Conjunto de tarefas |
(a) Segundo a entrevista, em quais disciplinas Maria Dolores trabalha em sala de aula as duas intelectuais que citou?
(b) Indique se cada afirmação concorda com a entrevista, justificando com as palavras exatas do texto: (i) Maria Dolores tem um horário preferido para a escrita acadêmica. (ii) Ela foi para Salvador fazer o mestrado. (iii) Ela concorda que a arte é mais importante que a teoria.

Texto-fonte |

★ ★ ★ ★

Maria Dolores Sosin Rodriguez é artista negra da Diáspora, professora e pesquisadora, mestra e doutoranda em Literatura e Cultura na UFBA.
Como você começa o seu dia? Você tem uma rotina matinal?
Peço agô, levanto da cama e agradeço por estar viva. Depois disso, vejo quais são as obrigações e trabalhos para aquele dia. Demoro pra voltar totalmente pro corpo depois que acordo. Bebo água. Às vezes, esqueço. A rotina é tentar me manter sadia.
Em que hora do dia você sente que trabalha melhor? Você tem algum ritual de preparação para a escrita?
Quando a escrita é a escrita com a qual teço meu trabalho acadêmico, não há horário melhor para o trabalho. O horário melhor é aquele que está disponível. Ainda que eu desconfie quase que absolutamente da idealização que faz com que acreditemos que escrita acadêmica e escrita literária possam ser duas coisas totalmente diferentes, quando o meu trabalho é destinado a produção das minhas pesquisas e, mais especificamente agora, a produção da minha tese de doutorado, o movimento é de empenho e dedicação a ler e a escrever tanto quanto for possível em todos os horários em que posso.
Certa feita, assim que fui para Salvador fazer o mestrado, um amigo meu de Feira de Santana – e muitas outras pessoas que estavam habituadas a me enxergarem apenas no “lugar da artista” e não no “lugar da acadêmica” -, fez uma fala provocativa insinuando que a arte seria algo mais importante ou especial que a teoria e as produções acadêmicas. Isso é algo com o que não concordo porque só quem nunca leu determinadas autoras e autores e suas escritas acadêmicas é que desconhece o quanto esse tipo de produção pode nos levar a encontros assombrosos com uma sensibilidade disruptiva, pra citar Caetano Veloso, “capaz de lançar mundos no mundo”. De modo que percebo que as contradições e enfrentamentos que fazemos enquanto população negra na academia, por exemplo, também se chocam com uma ideia tacanha de que produção acadêmica necessariamente será aquela que ocupa uma dimensão menos importante do que uma dada arte. É mais do que bonito, é transformador ouvir e ler a professora Kassandra Muniz e a sua concepção de uma linguagem negra que mandinga, por exemplo. Ou ler as investidas muito produtivas e igualmente deslocadoras de Ana Lúcia de Souza sobre a categoria, ou melhor, sobre o modo de produção e de vida negra que acontece a partir da (re)existência. Isso pra citar duas intelectuais que ouvi e li mais recentemente e com as quais trabalho em sala de aula com as turmas em que ministro Estudos Sobre a Contemporaneidade II e Ação Artística II no Instituto de Humanidades, Artes e Ciências Prof. Milton Santos (UFBA).

★ ★ ★ ★

Itens fornecidos |
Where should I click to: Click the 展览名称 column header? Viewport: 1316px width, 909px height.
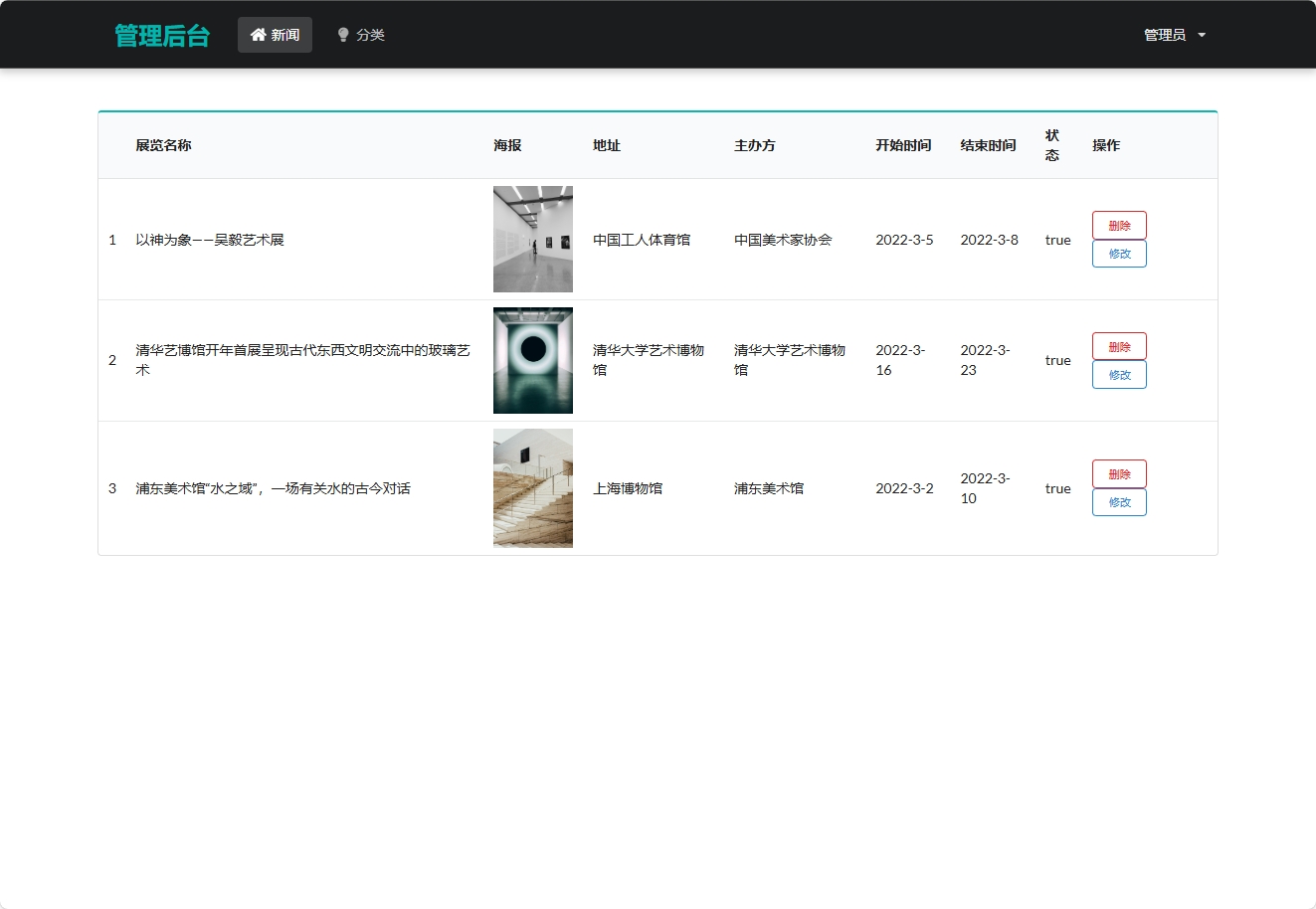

★ ★ ★ ★

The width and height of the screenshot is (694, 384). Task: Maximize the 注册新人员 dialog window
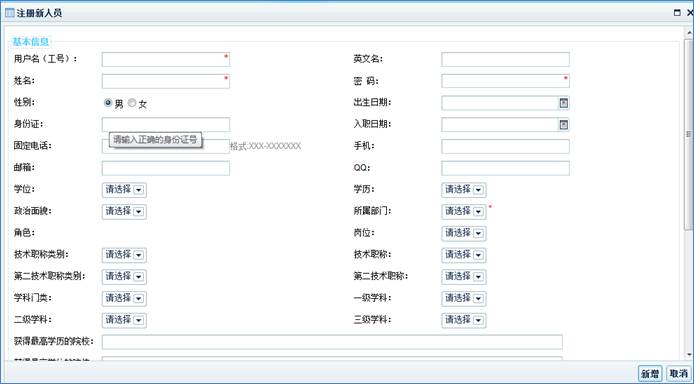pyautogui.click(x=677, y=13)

★ ★ ★ ★

Respostas do exercício |
(a) Estudos Sobre a Contemporaneidade II e Ação Artística II.

(b)
(i) Não: “não há horário melhor para o trabalho”.
(ii) Sim: “assim que fui para Salvador fazer o mestrado”.
(iii) Não: “Isso é algo com o que não concordo”.